Alexander Bochkarev, the commander of the regiment of the People’s Militia of Crimea, recalls how eight buses with the unarmed residents of Crimea went to the anti-Maidan demonstrations to state about their position. However, the rebellion took place during those days. Crimeans understood that it was pointless to stay in Kiev and decided to come back to the peninsula.
“We tried to drive through Belaya Tserkov, but we stumbled upon the barricades. Then, we decided to move through Korsun-Shevchenkovskiy, but we got into a serious mess there. Our buses were blocked from all sides by unknown people, they opened fire and our driver was wounded. One of our guys was hit by the car and the vehicle ran over his head in my presence.
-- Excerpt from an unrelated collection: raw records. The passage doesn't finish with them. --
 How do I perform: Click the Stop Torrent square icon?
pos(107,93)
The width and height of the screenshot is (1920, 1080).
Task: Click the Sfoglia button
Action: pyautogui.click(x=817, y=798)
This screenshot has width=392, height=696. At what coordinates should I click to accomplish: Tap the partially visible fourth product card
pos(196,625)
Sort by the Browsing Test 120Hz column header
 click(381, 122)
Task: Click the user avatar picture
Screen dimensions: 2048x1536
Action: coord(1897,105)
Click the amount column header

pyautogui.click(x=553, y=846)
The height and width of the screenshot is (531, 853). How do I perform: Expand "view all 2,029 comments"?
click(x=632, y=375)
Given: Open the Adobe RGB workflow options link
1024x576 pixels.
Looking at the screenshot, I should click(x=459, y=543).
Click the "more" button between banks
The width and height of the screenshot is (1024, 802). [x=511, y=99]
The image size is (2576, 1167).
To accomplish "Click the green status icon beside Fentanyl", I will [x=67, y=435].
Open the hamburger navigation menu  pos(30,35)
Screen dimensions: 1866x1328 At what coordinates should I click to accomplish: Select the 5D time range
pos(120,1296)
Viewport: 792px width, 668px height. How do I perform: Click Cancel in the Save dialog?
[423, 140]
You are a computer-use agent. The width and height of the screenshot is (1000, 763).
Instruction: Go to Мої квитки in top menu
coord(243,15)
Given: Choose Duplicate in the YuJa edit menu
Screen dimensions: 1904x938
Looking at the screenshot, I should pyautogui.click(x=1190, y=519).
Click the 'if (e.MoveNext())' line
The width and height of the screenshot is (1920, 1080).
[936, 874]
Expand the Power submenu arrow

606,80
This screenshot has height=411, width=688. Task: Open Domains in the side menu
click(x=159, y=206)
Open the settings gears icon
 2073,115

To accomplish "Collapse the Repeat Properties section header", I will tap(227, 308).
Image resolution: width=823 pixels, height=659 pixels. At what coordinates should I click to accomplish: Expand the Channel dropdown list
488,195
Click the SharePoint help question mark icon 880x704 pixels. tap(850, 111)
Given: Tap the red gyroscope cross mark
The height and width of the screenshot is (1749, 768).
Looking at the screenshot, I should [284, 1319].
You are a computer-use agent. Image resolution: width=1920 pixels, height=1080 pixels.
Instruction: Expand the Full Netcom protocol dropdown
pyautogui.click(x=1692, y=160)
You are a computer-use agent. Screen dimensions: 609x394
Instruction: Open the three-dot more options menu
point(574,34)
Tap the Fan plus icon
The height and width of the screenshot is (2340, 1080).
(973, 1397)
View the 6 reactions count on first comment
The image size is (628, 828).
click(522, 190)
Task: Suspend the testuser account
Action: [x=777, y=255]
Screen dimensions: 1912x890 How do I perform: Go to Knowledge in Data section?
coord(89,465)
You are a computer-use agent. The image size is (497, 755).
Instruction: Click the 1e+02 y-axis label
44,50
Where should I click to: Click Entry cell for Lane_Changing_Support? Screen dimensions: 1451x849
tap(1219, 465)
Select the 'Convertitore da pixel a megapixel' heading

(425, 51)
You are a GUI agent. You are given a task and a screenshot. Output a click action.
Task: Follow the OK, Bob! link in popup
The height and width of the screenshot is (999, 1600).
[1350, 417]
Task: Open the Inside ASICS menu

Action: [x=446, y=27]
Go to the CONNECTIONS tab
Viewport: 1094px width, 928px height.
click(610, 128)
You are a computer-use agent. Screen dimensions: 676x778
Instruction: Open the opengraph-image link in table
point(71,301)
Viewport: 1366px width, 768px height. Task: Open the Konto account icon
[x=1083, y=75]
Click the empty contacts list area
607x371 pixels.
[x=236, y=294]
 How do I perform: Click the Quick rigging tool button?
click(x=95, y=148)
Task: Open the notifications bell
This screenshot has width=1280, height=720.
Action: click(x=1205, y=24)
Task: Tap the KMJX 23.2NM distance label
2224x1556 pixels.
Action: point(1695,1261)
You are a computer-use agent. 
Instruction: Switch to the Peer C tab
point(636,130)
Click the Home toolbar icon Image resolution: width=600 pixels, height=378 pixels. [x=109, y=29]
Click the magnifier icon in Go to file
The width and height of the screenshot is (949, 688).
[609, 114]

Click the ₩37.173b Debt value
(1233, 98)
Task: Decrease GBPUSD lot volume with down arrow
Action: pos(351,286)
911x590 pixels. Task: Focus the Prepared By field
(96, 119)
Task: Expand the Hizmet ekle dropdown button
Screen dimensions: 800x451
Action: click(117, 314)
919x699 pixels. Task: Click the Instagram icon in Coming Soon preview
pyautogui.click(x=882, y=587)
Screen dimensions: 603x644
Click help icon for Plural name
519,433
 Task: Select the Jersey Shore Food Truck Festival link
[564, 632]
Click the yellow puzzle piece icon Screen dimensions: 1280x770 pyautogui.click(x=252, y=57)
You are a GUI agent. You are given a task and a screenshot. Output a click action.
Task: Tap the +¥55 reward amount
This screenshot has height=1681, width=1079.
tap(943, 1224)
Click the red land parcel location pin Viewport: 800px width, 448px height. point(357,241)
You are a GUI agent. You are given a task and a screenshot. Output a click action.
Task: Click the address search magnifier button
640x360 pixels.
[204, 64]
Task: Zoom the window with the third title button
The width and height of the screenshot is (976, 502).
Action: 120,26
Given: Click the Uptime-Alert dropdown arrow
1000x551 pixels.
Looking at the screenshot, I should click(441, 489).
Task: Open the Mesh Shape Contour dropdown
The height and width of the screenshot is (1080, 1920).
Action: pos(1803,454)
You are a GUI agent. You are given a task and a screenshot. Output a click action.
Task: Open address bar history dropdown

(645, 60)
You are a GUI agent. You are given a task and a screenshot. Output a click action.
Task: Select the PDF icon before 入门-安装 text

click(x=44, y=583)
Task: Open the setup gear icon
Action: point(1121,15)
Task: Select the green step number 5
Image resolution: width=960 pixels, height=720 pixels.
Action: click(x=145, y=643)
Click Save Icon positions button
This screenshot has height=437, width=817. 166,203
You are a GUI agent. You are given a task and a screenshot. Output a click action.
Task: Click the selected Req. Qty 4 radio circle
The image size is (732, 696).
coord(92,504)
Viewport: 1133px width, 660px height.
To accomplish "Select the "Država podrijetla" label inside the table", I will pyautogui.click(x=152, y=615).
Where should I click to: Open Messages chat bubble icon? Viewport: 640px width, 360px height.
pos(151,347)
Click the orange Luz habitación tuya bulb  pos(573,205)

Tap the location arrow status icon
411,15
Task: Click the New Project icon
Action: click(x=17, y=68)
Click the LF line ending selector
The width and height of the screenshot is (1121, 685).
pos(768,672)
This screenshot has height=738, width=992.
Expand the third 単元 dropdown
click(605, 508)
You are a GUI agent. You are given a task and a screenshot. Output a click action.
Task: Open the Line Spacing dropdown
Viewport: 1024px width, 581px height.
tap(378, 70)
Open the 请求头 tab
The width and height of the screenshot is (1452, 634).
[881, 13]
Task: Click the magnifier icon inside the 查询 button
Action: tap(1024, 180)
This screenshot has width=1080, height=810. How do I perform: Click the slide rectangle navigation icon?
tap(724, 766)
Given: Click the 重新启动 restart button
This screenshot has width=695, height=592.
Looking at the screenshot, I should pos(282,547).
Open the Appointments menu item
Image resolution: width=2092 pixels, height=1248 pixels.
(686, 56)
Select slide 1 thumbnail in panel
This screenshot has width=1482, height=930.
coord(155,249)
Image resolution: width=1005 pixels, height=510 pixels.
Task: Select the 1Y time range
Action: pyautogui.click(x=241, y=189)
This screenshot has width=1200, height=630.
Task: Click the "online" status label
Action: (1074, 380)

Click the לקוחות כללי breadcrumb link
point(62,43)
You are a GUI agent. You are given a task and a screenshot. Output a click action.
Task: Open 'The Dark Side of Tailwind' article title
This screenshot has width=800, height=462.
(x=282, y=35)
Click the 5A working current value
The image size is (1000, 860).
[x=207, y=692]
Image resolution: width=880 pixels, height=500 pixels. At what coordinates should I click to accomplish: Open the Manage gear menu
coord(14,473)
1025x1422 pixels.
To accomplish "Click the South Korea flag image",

He had a helmet on it, but the helmet was broken and his face got hurt. He sustained serious injuries. The attackers threw stones and Molotov cocktails at the buses. The men armed with shovel shafts, baseball bats, chains, hunting knives and even fire weapons claimed us to open the doors of the buses and made us come out one by one. The people leaving the buses were hit in their backs and knees, they were made crawling another several meters and laying on the ground with their faces pressed into the earth. The attackers bullied all of them…”
Alexander Bochkarev remembers that Crimeans saw and experienced all hating from those armed people. The exhausted and injured residents of Crimea, they finally came back to Crimea and decided to do all their best, but not to give the peninsula to such monsters. 16 companies of the People’s Militia were created, whose main task was to protect the public peace and safety of every citizen of Crimea.